Subject: Re: ccd/SCSI error
To: Justin T. Gibbs <gibbs@caspian.plutotech.com>
From: Erik Rungi <blackbox@openface.ca>
List: port-i386
Date: 06/29/1999 06:24:31
Ok I have some follow-up information...

After running 12 hours straight with only that one error, I got

Jun 28 18:11:38 what /netbsd: sd2(ahc0:2:0):  DEFERRED ERROR, key = 0x4
Jun 28 18:11:38 what /netbsd: sd2(ahc0:2:0):  Check Condition on CDB: 0x08 03
08
 90 06 00
Jun 28 18:11:38 what /netbsd:     SENSE KEY:  Hardware Error
Jun 28 18:11:38 what /netbsd:    INFO FIELD:  4046568
Jun 28 18:11:38 what /netbsd:      ASC/ASCQ:  Mechanical Positioning Error
Jun 28 18:11:38 what /netbsd:      FRU CODE:  0x1
Jun 28 18:11:38 what /netbsd: 
Jun 28 18:11:43 what /netbsd: sd2(ahc0:2:0):  DEFERRED ERROR, key = 0x4
Jun 28 18:11:43 what /netbsd: sd2(ahc0:2:0):  Check Condition on CDB: 0x08 04
19
 e0 04 00
Jun 28 18:11:43 what /netbsd:     SENSE KEY:  Hardware Error
Jun 28 18:11:43 what /netbsd:    INFO FIELD:  4046569
Jun 28 18:11:43 what /netbsd:      ASC/ASCQ:  Peripheral Device Write Fault
Jun 28 18:11:43 what /netbsd:      FRU CODE:  0x10
Jun 28 18:11:43 what /netbsd:          SKSV:  Actual Retry Count: 24
Jun 28 18:11:43 what /netbsd: 

Except not once, but, for "Mechanical Positioning Error" it happened 258 times
in 10 minutes, while the "Peripheral Device Write Fault" problem happened
only 75 times.  Hmm.  The errors seemed more or less unprovoked to me.

Erik made angry by silly errors from drive.  Erik remove drive from system.

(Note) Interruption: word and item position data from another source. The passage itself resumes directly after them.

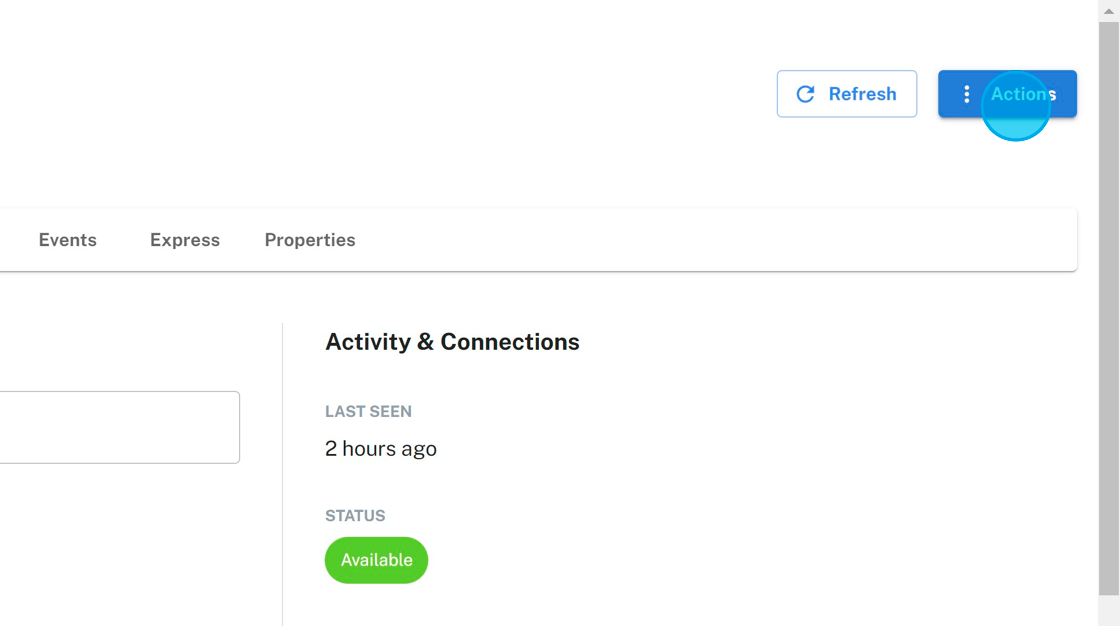This screenshot has width=1120, height=626.
Task: Focus the empty text box on left
Action: tap(118, 427)
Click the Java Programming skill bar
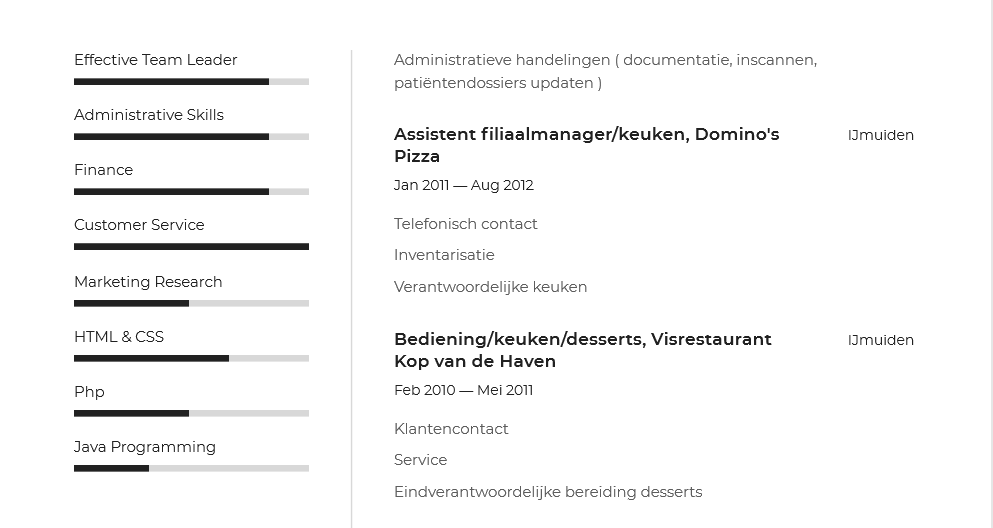The image size is (993, 528). pos(191,468)
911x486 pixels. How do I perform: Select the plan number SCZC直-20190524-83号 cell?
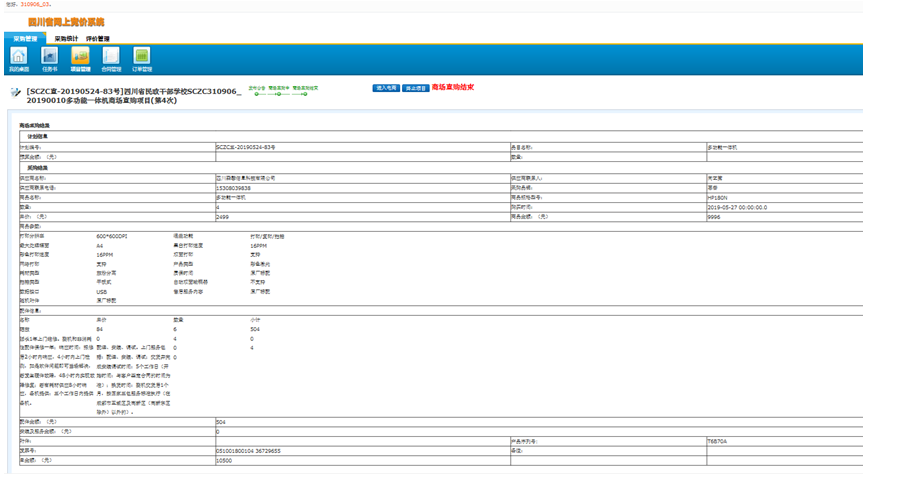(x=245, y=146)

I suspect that either my sd2 was about to bite it, or that I have some serious
heat dissipation problems with my setup with sd2, or a bad connector cable, or
something.  Regardless, that'll be enough of that for a while.  I need a bit
of sleep this week.  I think I'm going to try again with new drive that has
exactly the same geometry as my other two later this week.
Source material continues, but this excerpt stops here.